Give back, unchanged, each line from the one containing "Where should I" through the last line of the entries below.

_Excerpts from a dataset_
▬▬▬▬▬▬▬▬▬▬

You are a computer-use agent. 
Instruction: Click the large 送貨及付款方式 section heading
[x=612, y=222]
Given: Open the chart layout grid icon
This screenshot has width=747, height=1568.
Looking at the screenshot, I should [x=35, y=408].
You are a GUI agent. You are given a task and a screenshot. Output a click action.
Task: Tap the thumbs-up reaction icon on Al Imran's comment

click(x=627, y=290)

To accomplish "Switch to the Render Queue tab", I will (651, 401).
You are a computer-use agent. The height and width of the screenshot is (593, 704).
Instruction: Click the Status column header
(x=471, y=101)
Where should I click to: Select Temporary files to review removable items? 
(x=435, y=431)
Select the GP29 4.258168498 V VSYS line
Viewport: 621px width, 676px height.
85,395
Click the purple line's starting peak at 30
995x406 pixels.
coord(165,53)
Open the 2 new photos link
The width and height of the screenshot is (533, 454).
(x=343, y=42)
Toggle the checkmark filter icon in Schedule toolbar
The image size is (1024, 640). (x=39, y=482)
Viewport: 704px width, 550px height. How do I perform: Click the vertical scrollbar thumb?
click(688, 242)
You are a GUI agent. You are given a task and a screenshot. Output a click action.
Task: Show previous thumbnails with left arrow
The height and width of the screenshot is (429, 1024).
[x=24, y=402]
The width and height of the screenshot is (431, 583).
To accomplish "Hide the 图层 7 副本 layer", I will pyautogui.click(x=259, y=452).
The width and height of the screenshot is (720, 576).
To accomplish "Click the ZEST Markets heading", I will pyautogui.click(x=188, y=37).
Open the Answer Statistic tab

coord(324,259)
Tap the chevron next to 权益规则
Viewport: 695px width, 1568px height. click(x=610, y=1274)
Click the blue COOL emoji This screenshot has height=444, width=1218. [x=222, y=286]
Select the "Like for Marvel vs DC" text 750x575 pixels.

▬▬▬▬▬▬▬▬▬▬

_Written response_
Where should I click to: Select Temporary files to review removable items? 
(x=435, y=431)
Select the GP29 4.258168498 V VSYS line
Viewport: 621px width, 676px height.
85,395
Click the purple line's starting peak at 30
995x406 pixels.
coord(165,53)
Open the 2 new photos link
The width and height of the screenshot is (533, 454).
(x=343, y=42)
Toggle the checkmark filter icon in Schedule toolbar
The image size is (1024, 640). (x=39, y=482)
Viewport: 704px width, 550px height. How do I perform: Click the vertical scrollbar thumb?
click(688, 242)
You are a GUI agent. You are given a task and a screenshot. Output a click action.
Task: Show previous thumbnails with left arrow
The height and width of the screenshot is (429, 1024).
[x=24, y=402]
The width and height of the screenshot is (431, 583).
To accomplish "Hide the 图层 7 副本 layer", I will pyautogui.click(x=259, y=452).
The width and height of the screenshot is (720, 576).
To accomplish "Click the ZEST Markets heading", I will pyautogui.click(x=188, y=37).
Open the Answer Statistic tab

coord(324,259)
Tap the chevron next to 权益规则
Viewport: 695px width, 1568px height. click(x=610, y=1274)
Click the blue COOL emoji This screenshot has height=444, width=1218. [x=222, y=286]
Select the "Like for Marvel vs DC" text 750x575 pixels.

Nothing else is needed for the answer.